DE RAFFAELE: ”BRESCIA HA VINTO MERITATAMENTE, PER NOI A NUDO I SOLITI LIMITI”

”Come mai tutti gli allenatori dicono alla vigilia che preparano la gara su Della Valle e Mitrou Long e poi quei due fanno sempre una cinquantina di punti? Perchè sono due giocatori veramente bravi”

Venezia. Walter De Raffaele arriva in sala stampa e prova nascondere un nervosismo latente: ci riesce grazie a un’educazione che non è da tutti, ma si capisce quanto sia infastidito da un momento nel quale l’Umana Reyer Venezia non riesce a risollevarsi continuando a perdere.

Coach, come valuta questa sconfitta?

“E’ un copione già visto. Primi 20’ di grande sostanza tra i migliori. Abbiamo tenuto Brescia, la squadra più in forma del momento, a 38 punti poi ne abbiamo subiti 55. Abbiamo messo a nudo i nostri limiti. Potrei parlare di assenze, mancanza di energia. Brescia ha vinto con grande merito, noi ci siamo sciolti con troppa facilità. Abbiamo concesso troppo a giocatori di Brescia che ora sono in fiducia. Echodas è l’unica nota positiva, ha recitato da protagonista”.

Come pensa di risollevare la squadra da questa situazione? 

“Non so… Magari recuperando qualche giocatore, ci mancano riferimenti in certi momenti. Nel terzo quarto la partita era in equilibrio, ci bastava un po’ di tranquillità. Certo l’assenza all’ultimo di Watt non ci ha aiutati. Ora i giocatori devono però metterci del loro. Sono grandi, grossi e vaccinati”. 

Stone a fine partita è passato davanti alla sala stampa dicendo: ”Se non si difende, non si vince…”

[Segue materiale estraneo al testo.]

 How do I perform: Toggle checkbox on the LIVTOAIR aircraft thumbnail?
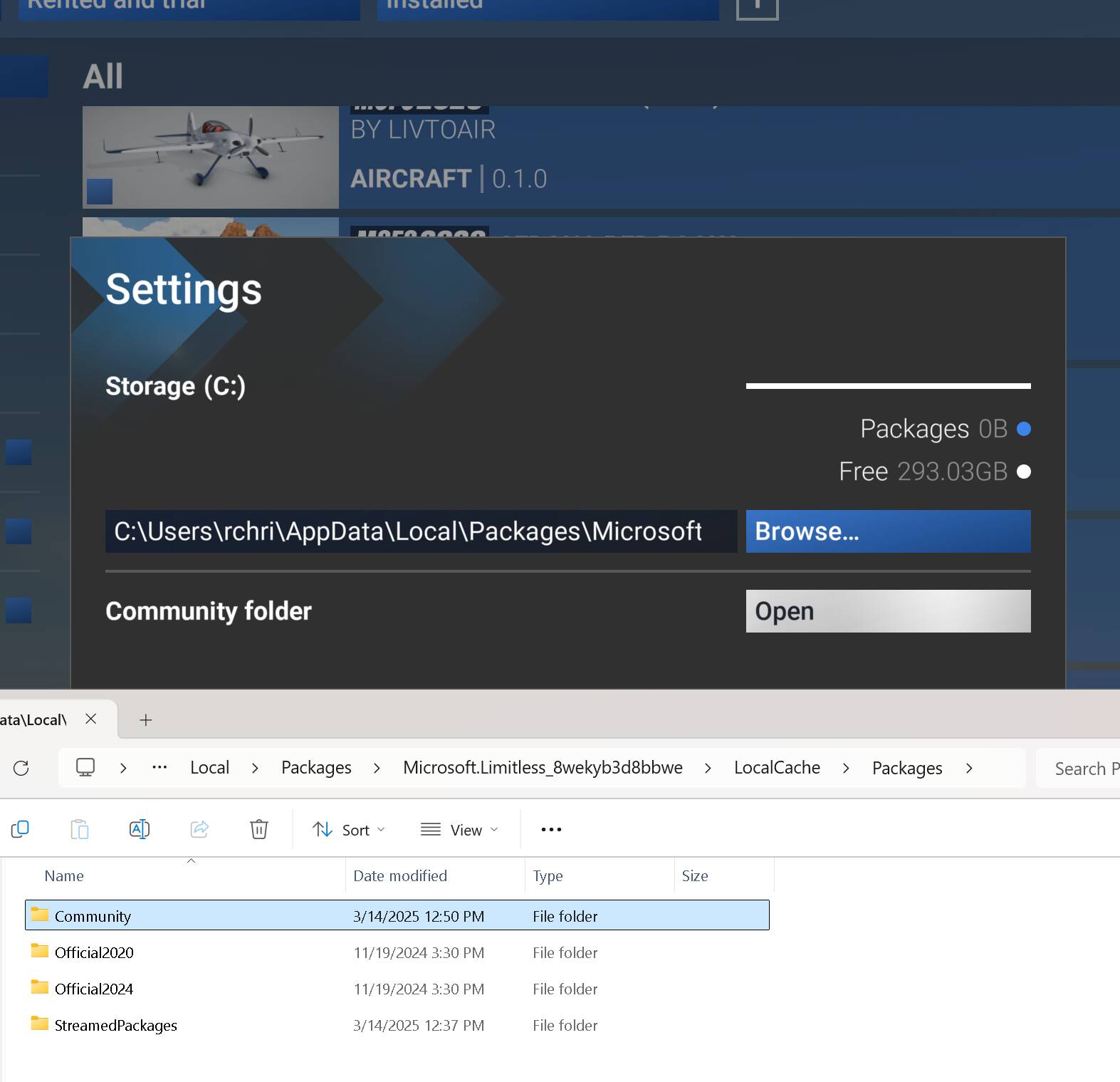(100, 192)
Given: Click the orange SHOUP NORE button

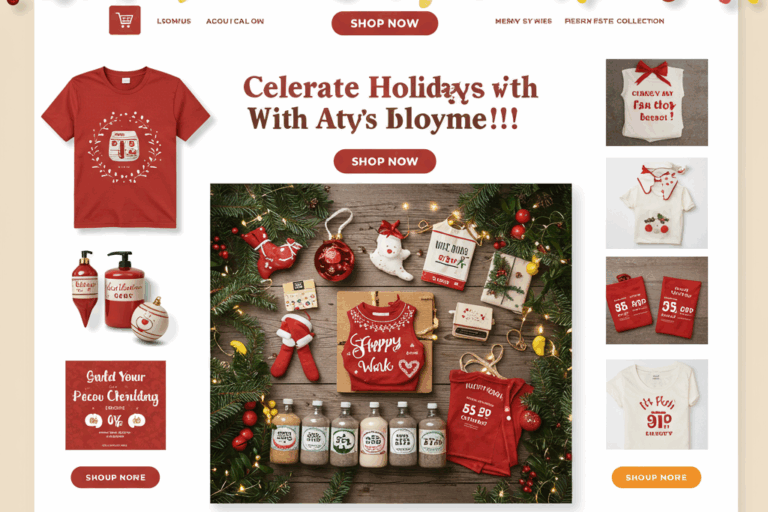Looking at the screenshot, I should tap(656, 477).
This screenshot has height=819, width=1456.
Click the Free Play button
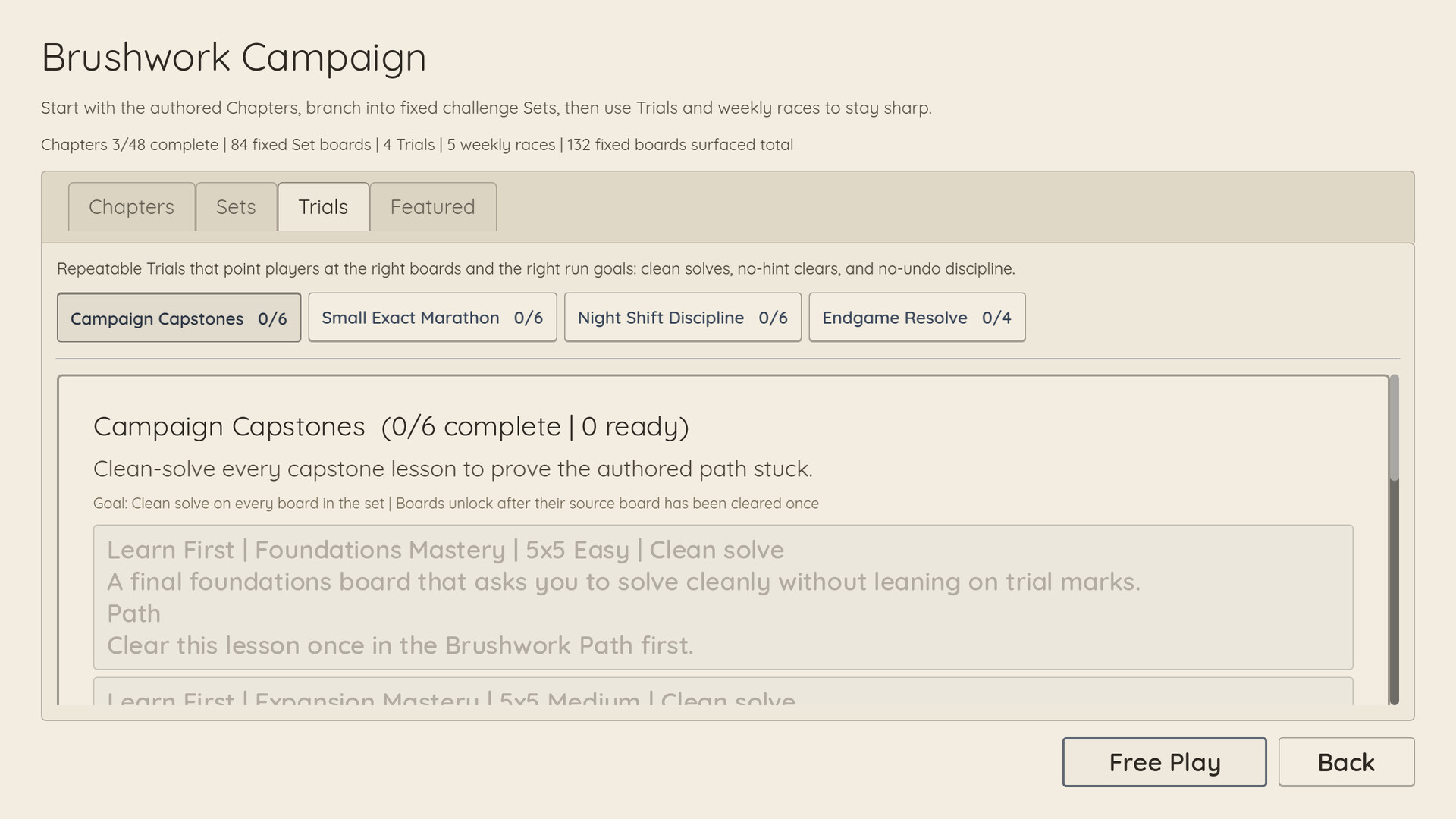coord(1164,762)
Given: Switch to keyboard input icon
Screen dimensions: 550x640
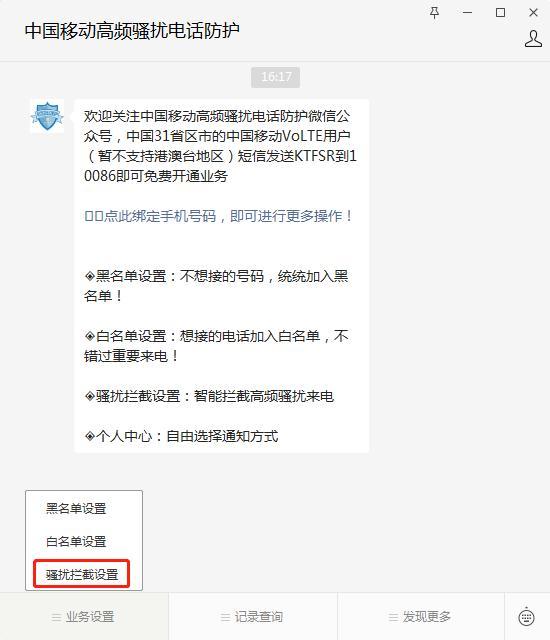Looking at the screenshot, I should tap(526, 616).
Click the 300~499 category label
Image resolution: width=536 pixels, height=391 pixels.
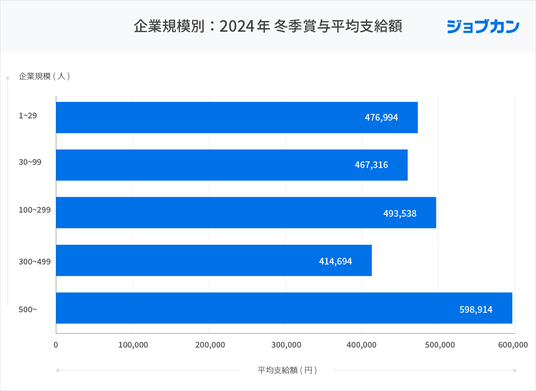[x=35, y=262]
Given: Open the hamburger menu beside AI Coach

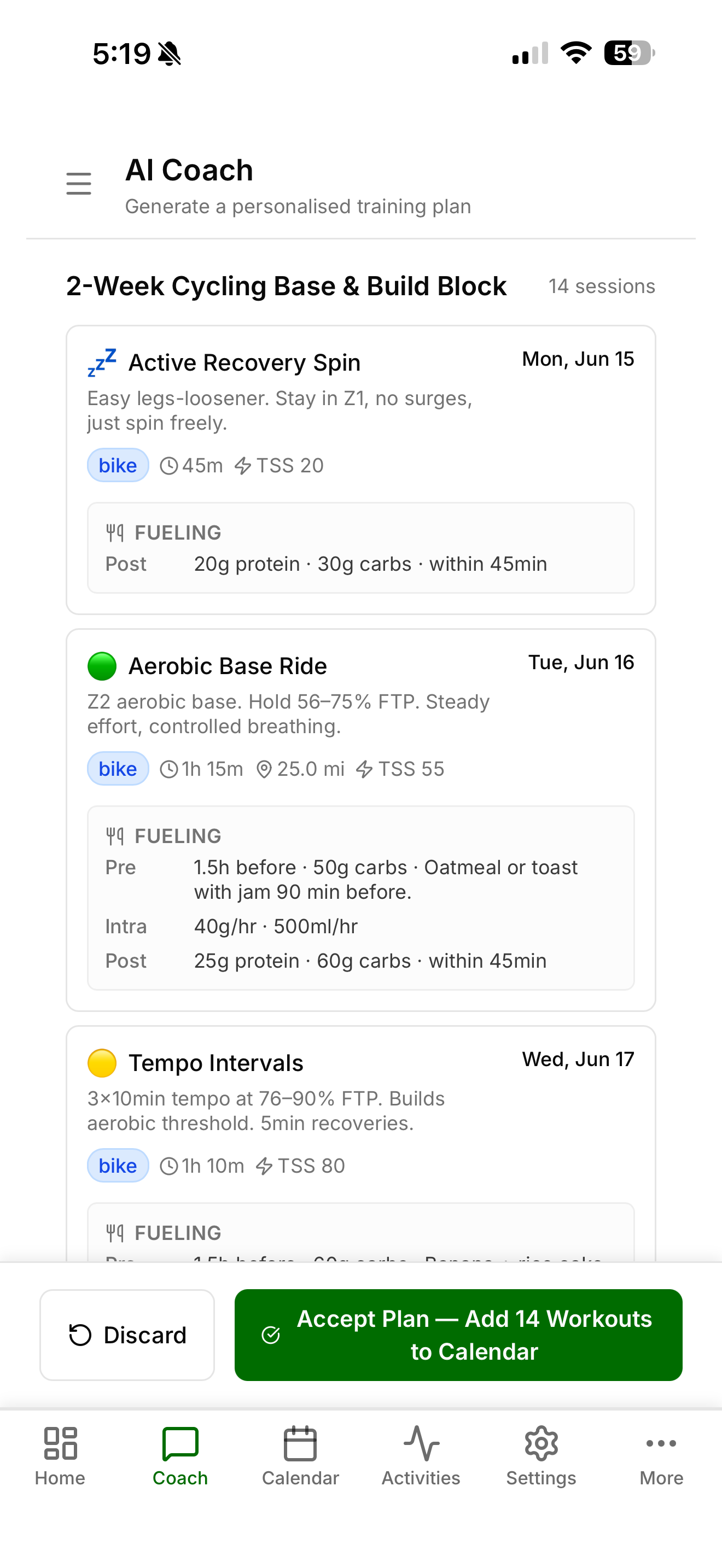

“La difesa ci ha sempre contraddistinti, non si può giocare in A subendo 93 punti. Stone ha detto una cosa scontata. Poi c’è il campo e si vedono le prestazioni. Gli occhi parlano per tutti”. 

Quanto influito la settimana paradossale che avete vissuto con la trasferta in Turchia rinviata per due giorni e poi definitivamente il terzo?

“Potrei fare il paraculo e dire che è stata un a settimana assurda. Vitali non doveva giocare e l’ha fatto con un’infiltrazione, Mazzola e Watt sono venuti meno in vigilia. Cose che influiscono su una mancanza d’identità che c’è in questo momento. Theodore è stato oltremodo condizionato dai falli, ho visto valutazioni assurde da parte della terna. Brescia ha meritato di vincere, ha giocato duro 40’, ma certe valutazioni sono state davvero assurde”.

Come mai tutti gli allenatori alla vigilia delle gare con la Germani dicono che prepareranno la gara su Della Valle e Mitrou Long e poi quei due fanno sempre la diferrenza?

”Perchè sono bravi, sono veramente bravi”.